## ACTION ITEM
The expected output is the first line of the data below and every line after it, up to and including the line containing "Task: Click the 'Vehículos' entry", each reproduced exactly.

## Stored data
--- START ---

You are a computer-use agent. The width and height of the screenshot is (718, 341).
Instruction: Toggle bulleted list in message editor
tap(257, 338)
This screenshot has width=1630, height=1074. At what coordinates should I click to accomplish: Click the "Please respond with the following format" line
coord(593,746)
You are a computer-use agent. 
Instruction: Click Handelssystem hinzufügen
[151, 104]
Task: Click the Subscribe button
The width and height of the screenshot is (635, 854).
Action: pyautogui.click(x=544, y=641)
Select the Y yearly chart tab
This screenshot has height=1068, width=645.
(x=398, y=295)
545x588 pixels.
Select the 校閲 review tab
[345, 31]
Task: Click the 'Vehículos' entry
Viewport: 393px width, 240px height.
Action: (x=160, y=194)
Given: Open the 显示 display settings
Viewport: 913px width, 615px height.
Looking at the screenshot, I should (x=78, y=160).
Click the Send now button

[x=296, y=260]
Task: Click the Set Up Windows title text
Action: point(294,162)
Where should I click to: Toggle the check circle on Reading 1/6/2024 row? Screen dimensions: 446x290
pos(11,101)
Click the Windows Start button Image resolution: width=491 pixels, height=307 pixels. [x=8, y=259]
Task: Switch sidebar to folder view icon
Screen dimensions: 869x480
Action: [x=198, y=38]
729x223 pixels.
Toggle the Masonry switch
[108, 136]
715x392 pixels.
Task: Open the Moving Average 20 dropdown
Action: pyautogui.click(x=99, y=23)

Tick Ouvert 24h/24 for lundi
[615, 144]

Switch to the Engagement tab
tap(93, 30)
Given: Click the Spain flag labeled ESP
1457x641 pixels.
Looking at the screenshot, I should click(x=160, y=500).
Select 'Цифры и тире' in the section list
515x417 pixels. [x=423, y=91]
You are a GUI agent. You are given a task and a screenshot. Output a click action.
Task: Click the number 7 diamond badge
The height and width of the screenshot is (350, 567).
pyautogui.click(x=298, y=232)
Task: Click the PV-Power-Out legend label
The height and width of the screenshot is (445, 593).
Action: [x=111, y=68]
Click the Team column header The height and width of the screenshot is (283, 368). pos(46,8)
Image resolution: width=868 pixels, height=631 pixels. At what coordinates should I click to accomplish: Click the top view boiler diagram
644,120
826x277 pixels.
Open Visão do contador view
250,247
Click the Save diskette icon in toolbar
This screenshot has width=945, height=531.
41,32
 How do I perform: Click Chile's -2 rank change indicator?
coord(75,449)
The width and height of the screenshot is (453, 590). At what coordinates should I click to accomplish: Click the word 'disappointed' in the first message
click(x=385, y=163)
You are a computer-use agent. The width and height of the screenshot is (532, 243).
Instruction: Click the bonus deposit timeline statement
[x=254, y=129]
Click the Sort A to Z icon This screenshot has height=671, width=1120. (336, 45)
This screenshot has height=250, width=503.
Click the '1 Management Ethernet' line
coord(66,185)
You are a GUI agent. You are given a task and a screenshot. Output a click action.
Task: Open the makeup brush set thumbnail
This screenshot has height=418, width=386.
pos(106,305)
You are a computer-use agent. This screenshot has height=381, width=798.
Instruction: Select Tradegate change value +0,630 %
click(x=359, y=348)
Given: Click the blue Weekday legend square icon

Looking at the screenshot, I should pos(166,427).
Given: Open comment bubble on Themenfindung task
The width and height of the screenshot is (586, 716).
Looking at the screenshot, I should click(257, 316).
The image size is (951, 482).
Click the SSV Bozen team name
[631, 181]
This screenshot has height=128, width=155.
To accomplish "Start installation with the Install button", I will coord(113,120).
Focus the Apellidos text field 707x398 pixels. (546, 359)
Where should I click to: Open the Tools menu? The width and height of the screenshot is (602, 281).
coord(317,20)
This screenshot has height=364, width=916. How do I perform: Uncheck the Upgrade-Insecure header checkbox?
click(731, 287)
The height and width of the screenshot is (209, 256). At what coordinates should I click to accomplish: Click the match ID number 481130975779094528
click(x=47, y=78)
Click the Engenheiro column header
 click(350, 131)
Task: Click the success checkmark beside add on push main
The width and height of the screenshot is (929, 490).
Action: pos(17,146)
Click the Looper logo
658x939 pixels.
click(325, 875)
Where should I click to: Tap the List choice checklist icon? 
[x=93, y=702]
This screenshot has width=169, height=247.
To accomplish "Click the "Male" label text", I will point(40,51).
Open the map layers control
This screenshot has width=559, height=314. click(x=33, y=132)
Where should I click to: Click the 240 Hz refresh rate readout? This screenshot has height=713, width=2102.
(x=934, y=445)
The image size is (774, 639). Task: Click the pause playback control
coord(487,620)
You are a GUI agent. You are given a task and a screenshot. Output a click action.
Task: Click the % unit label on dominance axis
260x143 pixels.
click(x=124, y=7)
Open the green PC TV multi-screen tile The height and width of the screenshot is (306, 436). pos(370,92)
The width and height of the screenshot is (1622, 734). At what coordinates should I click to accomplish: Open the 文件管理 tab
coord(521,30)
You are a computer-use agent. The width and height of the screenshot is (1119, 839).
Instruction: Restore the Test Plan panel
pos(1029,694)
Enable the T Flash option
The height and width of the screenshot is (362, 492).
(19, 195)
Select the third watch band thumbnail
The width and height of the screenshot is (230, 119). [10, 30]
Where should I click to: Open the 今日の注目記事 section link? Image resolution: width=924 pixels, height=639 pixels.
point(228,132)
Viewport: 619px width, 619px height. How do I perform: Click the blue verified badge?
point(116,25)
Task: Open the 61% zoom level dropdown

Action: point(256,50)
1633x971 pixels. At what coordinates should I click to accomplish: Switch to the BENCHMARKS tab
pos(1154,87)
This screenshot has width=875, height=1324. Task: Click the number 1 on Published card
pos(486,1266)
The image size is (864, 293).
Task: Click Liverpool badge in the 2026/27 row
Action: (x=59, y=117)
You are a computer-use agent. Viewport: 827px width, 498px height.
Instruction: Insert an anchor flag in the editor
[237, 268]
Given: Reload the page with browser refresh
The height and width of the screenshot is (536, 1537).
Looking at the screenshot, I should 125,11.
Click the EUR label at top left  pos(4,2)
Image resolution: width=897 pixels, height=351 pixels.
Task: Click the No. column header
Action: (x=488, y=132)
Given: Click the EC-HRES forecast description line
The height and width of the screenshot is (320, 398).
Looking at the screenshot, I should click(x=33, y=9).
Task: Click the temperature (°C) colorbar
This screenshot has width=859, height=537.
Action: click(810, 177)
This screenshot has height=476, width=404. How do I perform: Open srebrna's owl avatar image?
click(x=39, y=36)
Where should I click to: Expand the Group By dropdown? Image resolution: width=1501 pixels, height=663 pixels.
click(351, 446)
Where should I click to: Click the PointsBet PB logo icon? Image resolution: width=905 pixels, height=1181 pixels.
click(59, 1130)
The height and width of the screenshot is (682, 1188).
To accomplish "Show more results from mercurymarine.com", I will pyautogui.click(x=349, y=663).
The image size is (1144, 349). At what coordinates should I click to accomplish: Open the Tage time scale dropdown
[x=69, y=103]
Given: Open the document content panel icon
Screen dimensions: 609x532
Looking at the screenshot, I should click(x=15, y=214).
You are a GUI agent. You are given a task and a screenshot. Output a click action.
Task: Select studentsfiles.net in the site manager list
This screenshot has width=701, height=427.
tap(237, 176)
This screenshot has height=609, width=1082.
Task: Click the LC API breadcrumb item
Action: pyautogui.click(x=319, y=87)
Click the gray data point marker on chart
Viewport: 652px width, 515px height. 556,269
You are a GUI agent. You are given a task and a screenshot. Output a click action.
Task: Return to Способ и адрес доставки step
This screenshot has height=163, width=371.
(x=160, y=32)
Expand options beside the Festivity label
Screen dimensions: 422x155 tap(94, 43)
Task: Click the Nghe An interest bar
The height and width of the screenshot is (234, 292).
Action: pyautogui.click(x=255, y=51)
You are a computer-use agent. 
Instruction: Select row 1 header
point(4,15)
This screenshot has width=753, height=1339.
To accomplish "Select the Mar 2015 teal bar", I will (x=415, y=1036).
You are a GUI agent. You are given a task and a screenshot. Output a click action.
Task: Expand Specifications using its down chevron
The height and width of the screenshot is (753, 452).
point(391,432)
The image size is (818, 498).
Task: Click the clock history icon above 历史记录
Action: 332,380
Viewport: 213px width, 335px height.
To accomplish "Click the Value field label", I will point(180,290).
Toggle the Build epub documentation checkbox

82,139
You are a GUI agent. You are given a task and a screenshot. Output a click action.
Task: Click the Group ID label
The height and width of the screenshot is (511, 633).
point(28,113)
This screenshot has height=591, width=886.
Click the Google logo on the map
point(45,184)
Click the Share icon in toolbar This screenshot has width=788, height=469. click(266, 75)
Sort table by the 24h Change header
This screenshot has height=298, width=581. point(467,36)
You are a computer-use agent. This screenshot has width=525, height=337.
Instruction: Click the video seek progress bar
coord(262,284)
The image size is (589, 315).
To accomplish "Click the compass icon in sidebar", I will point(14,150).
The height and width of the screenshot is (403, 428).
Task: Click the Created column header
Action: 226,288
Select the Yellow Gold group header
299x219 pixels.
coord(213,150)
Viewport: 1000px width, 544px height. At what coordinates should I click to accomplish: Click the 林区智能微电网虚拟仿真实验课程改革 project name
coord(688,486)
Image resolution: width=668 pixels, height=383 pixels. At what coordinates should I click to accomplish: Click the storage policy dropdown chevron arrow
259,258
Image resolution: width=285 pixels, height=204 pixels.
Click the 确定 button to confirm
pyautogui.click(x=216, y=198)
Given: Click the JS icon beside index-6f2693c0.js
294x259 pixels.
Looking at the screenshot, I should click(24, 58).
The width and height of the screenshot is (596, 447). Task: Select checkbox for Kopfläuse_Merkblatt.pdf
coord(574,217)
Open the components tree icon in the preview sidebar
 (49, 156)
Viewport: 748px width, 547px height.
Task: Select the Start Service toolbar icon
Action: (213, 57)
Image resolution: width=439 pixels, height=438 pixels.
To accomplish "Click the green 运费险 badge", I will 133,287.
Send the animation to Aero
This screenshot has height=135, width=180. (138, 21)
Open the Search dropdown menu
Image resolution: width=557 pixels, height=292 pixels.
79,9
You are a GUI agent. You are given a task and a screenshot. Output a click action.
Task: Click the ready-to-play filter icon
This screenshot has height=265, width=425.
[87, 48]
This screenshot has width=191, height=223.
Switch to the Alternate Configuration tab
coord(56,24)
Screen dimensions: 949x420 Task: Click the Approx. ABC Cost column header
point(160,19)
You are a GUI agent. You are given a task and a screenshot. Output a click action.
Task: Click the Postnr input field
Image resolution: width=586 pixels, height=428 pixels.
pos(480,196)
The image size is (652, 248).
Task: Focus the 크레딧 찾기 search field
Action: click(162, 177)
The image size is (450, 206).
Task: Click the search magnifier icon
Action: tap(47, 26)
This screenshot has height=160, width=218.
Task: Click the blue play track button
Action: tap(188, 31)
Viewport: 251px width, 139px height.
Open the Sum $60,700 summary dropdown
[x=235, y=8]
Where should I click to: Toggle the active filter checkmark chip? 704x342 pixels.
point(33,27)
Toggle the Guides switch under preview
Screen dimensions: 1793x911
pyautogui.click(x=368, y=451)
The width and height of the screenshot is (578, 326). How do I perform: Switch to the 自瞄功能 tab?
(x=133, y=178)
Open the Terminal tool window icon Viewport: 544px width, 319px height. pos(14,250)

--- END ---

## THE COMPLETED TASK
You are a computer-use agent. The width and height of the screenshot is (718, 341).
Instruction: Toggle bulleted list in message editor
tap(257, 338)
This screenshot has width=1630, height=1074. At what coordinates should I click to accomplish: Click the "Please respond with the following format" line
coord(593,746)
You are a computer-use agent. 
Instruction: Click Handelssystem hinzufügen
[151, 104]
Task: Click the Subscribe button
The width and height of the screenshot is (635, 854).
Action: pyautogui.click(x=544, y=641)
Select the Y yearly chart tab
This screenshot has height=1068, width=645.
(x=398, y=295)
545x588 pixels.
Select the 校閲 review tab
[345, 31]
Task: Click the 'Vehículos' entry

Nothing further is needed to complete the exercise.